▶ [EXERCISE REQUIREMENTS]:
In the records below, find the line holding "The image size is (552, 370)." and the line holding "Instruction: Click the". Set down both, with every line between them, exactly.

▶ [EXTRACTED DATA]:
[Start of section]
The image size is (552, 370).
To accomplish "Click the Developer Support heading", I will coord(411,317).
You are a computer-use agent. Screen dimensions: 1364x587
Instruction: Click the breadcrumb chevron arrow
[End of section]
[Start of section]
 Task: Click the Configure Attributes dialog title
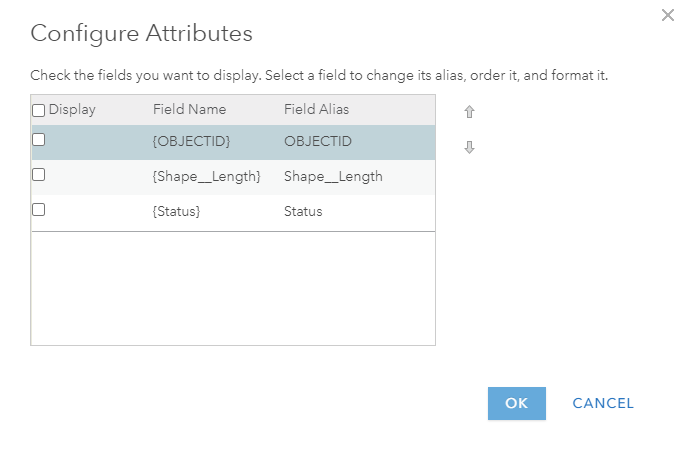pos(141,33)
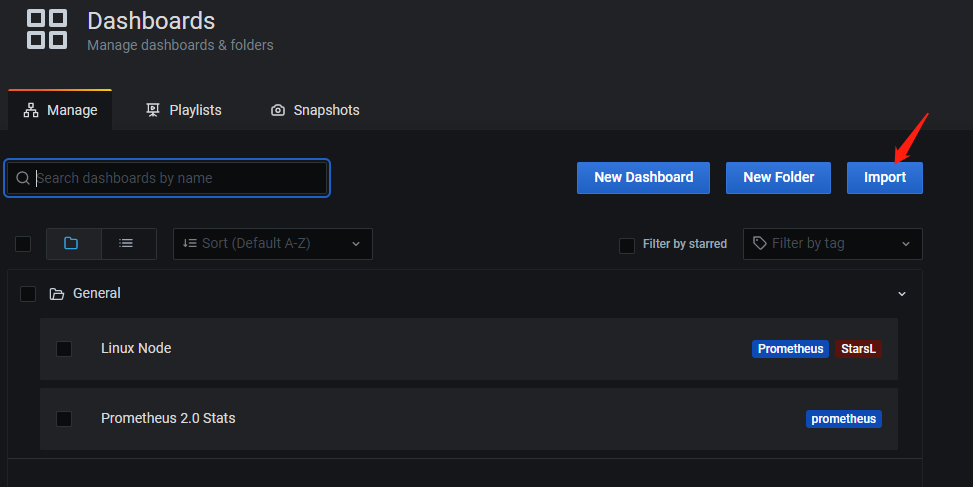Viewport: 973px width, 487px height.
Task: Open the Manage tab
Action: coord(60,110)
[End of section]
▶ [RESPONSE BELOW]:
The image size is (552, 370).
To accomplish "Click the Developer Support heading", I will coord(411,317).
You are a computer-use agent. Screen dimensions: 1364x587
Instruction: Click the breadcrumb chevron arrow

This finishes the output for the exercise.